SAN JOSÉ.- Ni fotografías ni entrevistas, una que otra llamada telefónica contestada y algunos mensajes vía Whatsapp. La joven cubana Marisleidy Castro Arrebato, de 27 años, quien asegura estar teniendo un embarazo múltiple, ha decidido pasar al anonimato y evitar cualquier contacto con periodistas para no seguir exponiendo su caso al público, lo que a la postre, podría afectar su estado emocional.

“Decidió coger una tutoría específica porque los medios de prensa la están sofocando, se ha estresado un poco y en este momento no está para atender a cualquiera”, explicó Odalis Ramos Casimiro, una sicóloga, maestra de preescolar, cubana, que le ha estado sirviendo de consejera durante los últimos días a Marisleidy.

Castro Arrebato es parte de un grupo de cientos de cubanos que llegó a Costa Rica entre fines del año pasado y principios del actual. La condición de varados en Centroamérica de estos migrantes es mucho más compleja, dado que Estados Unidos eliminó en el mes de enero la política de pies secos/pies mojados que les favorecía su ingreso al país del norte.

El caso de Marisleidy es aún peor.
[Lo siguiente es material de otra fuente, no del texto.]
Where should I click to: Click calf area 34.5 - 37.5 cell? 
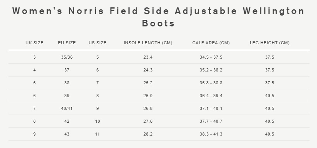211,57
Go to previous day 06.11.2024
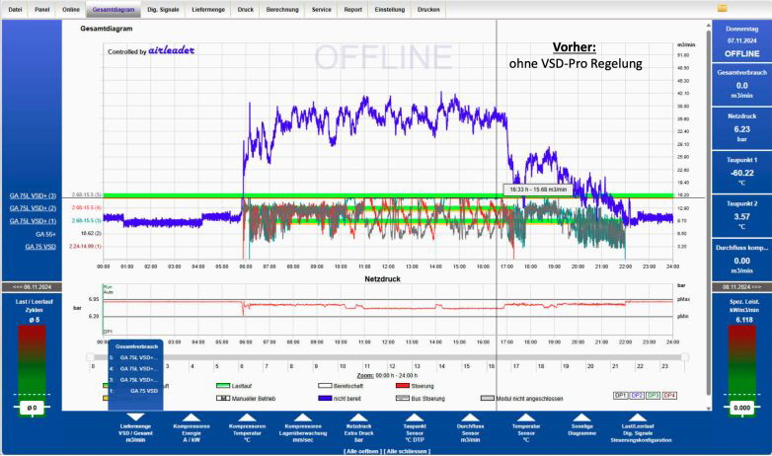 pyautogui.click(x=38, y=285)
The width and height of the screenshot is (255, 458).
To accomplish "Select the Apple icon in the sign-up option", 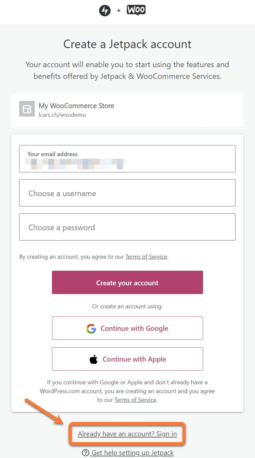I will [x=94, y=359].
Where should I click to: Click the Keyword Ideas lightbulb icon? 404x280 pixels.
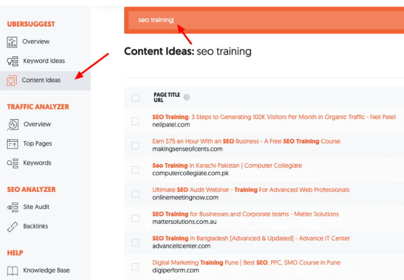pos(12,61)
Asegura estar embarazada de sextillizos, condición que le detectaron centros médicos particulares y públicos durante su travesía desde Venezuela, país al cual llegó hace unos 5 años procedente de su natal Pinar del Río, Cuba. Oficialmente Costa Rica sigue sin verificar su embarazo múltiple, porque ella se ha negado a someterse a exámenes en el sistema de seguridad social del país.

DIARIO LAS AMÉRICAS visitó La Cruz, el pueblo costarricense fronterizo con Nicaragua donde está el grupo de cubanos varados, pero no encontró a Marisleidy. Escuetamente vía celular dijo que no está en la dirección antes indicada, en el centro de la localidad, y por su estado de embarazo justificó que no podía dar su ubicación.

“No pienso decirle a nadie donde estoy. No quiero que nadie hable de mi historia, yo la estoy escribiendo en un libro para contársela al mundo. Estoy cansada de que me utilicen cada vez que he dicho dónde estoy. Los periodistas no respetan la privacidad y no confío en nadie”, fueron los mensajes de Marisleidy vía Whatsapp.

“Mi embarazo no lo haré público. Es mejor no conversar con nadie para no tener problemas y tener un buen embarazo. Me estoy chequeando con médicos capacitados, especialistas. Es todo lo que puedo decirle y mis bebés (en el vientre) están bien, mi azúcar (diabetes) ya mejoró. Cuando nazcan mis hijos sabrán”, añadió la joven cubana, artista de profesión.

Según Ramos, Marisleidy se ha trasladado a vivir con ella en un hotel de San José, capital del país, pagado con fondos del Alto Comisionado de las Naciones Unidas para los Refugiados (ACNUR).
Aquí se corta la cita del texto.